There are other misconceptions about domestic violence, as well, which may partly be a problem of public relations. The stigma surrounding abuse cases often shames victims into not coming forward and sharing their stories. As a result, the wider world might only learn about domestic violence through things like high-profile celebrity cases and highway billboards, which can be misleadingly narrow in their framing of the issue. “When I say ‘domestic violence,’ you probably think of a heterosexual couple in a suburban house, where the man is the perpetrator and the woman has bruises,” Tabone says. “That’s valid, but it’s not always the case.”
Those misconceptions are so deeply ingrained that callers to domestic violence hotlines seldom ask about concrete resources that can help them at the beginning of their conversations. Instead, they frequently question whether or not their experiences even qualify as abuse. For advocates, validating a caller’s experience is as important as providing options for action: Research shows that having social support helps domestic abuse survivors recover more quickly.
Still, as Tabone says, “We all have more than one problem.” That truism may resonate even more deeply with victims of domestic violence, who are more likely to be people of color, LGBT-identifying, and living in poverty. They might need childcare, or have a job they can’t afford to leave: 98 percent of domestic violence cases include financial abuse, which can take decades to recover from. Many victims need counseling for the effects of longstanding trauma. Canon-Velazquez, who also works with Spanish-speaking callers, says immigration status is a common concern.
TO BETTER DEAL WITH THIS COMPLEXITY, domestic violence programs are widening their scopes. Safe Horizon’s Domestic Violence Law Project supports survivors through orders of protection, divorce, and child custody. Allstate Foundation’s Purple Purse Foundation helps survivors regain control of their finances, a vital step toward independence and long term security. In a national survey by the National Network to End Domestic Violence (NNEDV), more than half of U.S. domestic violence programs offered individual and family support, emergency shelter, transportation, legal aid, and educational resources to more than 70,000 survivors.

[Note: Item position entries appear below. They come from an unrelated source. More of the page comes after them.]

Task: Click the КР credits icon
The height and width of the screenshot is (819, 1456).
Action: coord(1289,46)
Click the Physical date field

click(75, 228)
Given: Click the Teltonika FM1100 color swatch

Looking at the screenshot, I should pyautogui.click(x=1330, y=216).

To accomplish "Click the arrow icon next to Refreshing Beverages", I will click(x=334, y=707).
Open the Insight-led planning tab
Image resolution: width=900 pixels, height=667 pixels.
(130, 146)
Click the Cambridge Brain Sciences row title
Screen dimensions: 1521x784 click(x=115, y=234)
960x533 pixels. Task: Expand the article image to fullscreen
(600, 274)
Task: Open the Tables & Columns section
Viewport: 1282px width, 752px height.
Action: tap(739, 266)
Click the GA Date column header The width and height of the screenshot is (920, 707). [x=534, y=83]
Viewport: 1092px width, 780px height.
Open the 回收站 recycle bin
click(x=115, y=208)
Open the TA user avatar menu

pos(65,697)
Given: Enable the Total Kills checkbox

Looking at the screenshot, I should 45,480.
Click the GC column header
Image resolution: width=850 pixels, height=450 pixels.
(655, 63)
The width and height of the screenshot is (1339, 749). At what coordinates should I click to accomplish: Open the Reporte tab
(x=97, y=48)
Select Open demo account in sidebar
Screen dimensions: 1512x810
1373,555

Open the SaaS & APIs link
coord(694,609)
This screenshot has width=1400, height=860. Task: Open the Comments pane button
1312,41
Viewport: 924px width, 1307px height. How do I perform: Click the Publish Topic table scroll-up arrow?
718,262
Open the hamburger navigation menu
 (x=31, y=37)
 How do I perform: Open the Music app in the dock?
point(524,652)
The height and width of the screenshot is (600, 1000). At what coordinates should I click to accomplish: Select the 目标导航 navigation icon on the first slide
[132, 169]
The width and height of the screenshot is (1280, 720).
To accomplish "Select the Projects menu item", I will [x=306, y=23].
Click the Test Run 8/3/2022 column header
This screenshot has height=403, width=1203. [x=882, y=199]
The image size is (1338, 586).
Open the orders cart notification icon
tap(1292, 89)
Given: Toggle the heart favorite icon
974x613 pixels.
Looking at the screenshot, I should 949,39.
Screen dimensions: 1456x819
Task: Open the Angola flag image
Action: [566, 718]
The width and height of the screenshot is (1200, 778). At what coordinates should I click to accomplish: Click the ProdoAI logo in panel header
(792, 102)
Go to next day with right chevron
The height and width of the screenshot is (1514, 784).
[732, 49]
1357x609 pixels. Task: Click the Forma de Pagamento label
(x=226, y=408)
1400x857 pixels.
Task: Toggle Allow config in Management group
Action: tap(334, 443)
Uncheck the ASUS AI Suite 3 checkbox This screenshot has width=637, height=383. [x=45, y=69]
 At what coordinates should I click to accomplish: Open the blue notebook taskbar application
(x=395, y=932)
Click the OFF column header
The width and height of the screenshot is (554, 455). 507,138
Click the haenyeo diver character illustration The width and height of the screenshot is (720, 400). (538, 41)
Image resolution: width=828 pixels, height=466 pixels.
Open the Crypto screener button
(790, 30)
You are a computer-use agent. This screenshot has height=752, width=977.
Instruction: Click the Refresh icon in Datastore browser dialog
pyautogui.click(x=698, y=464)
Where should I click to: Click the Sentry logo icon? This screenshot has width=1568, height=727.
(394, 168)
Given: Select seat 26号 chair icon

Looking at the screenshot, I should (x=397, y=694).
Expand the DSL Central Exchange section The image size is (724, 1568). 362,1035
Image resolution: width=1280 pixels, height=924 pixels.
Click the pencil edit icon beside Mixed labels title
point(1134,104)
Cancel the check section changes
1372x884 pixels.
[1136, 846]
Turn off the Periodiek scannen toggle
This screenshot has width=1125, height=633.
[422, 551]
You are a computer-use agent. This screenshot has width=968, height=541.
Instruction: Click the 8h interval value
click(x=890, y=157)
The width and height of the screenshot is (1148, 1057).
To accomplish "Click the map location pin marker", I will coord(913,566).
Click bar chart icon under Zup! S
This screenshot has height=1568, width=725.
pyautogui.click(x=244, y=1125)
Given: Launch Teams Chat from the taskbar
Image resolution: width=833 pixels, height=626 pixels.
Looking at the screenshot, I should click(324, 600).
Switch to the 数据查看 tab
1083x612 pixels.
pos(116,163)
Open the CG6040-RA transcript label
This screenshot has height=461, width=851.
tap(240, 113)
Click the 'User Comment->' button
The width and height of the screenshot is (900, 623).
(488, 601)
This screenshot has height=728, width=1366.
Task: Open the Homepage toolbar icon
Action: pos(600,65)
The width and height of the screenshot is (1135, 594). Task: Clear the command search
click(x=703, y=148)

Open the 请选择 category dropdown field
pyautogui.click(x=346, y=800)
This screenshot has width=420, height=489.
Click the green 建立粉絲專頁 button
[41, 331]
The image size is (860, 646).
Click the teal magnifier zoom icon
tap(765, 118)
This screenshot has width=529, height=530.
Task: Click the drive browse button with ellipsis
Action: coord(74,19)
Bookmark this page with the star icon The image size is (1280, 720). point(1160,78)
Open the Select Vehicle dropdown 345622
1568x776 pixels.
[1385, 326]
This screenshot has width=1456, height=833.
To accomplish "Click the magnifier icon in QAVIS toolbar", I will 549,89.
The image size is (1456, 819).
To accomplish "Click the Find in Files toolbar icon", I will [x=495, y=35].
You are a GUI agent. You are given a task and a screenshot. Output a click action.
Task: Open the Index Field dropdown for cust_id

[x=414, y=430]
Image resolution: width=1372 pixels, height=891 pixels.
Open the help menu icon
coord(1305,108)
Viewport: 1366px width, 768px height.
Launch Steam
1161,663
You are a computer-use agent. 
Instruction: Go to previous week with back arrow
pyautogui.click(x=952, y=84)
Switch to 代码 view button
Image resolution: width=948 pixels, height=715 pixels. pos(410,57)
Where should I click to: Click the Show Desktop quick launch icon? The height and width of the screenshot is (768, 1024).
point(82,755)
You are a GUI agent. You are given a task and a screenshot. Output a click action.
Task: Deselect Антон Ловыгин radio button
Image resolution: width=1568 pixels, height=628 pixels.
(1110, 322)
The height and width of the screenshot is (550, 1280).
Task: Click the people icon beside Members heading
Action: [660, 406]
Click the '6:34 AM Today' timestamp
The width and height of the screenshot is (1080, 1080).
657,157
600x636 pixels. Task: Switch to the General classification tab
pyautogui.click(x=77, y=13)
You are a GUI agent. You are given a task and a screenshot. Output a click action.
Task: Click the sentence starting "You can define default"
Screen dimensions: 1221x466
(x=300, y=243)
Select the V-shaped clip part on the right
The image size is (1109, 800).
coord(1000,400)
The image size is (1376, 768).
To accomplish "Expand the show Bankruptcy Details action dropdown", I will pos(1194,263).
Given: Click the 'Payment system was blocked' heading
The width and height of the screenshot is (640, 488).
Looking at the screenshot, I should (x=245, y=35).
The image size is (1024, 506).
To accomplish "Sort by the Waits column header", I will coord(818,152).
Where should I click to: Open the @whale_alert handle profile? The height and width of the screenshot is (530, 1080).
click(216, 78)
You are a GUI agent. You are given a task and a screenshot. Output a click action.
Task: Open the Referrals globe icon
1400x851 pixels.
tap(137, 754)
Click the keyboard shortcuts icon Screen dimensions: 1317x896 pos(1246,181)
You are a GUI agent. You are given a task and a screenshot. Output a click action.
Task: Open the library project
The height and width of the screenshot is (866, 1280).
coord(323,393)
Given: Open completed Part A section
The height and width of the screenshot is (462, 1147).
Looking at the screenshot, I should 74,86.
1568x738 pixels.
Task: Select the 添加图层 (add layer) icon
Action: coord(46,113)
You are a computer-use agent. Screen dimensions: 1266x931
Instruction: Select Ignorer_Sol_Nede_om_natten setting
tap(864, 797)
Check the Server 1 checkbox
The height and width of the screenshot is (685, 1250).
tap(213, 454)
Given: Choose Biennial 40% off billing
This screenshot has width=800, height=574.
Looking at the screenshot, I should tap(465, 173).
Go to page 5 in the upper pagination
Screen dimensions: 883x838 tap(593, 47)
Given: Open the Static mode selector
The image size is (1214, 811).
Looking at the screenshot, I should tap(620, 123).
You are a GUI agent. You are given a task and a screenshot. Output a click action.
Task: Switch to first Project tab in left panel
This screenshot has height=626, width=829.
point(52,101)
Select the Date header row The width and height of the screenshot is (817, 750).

But more resources are needed. According to the NNEDV, approximately 65 percent of homeless women are abuse survivors, and housing made up two-thirds of all victim requests that couldn’t be met. (Tabone says that shelter is the leading issue for Safe Horizon callers, too.) In addition, more than 1,200 staff positions at domestic-violence programs across the country were eliminated in the past year—61 percent of which provided direct resources such as shelter, legal aid, and yes, hotlines.
Tabone says Safe Horizon needs more funding, and more advocates; in the meantime, she pitches in on answering phone calls. The work remains difficult, and so does hanging up: after particularly tough calls, Canon-Velazquez decompresses outside, on the steps of a nearby building. It also remains crucial. During a recent week, Benge was able to connect the majority of her callers to possible shelter space—a rarity, she says, and particularly hard in a crowded city like New York. “That people are able to have this strength and hope for the future,” she says, “it makes me want to continue to be there for them.”
All the while, at Safe Horizon and call centers across the country, the phones keep ringing.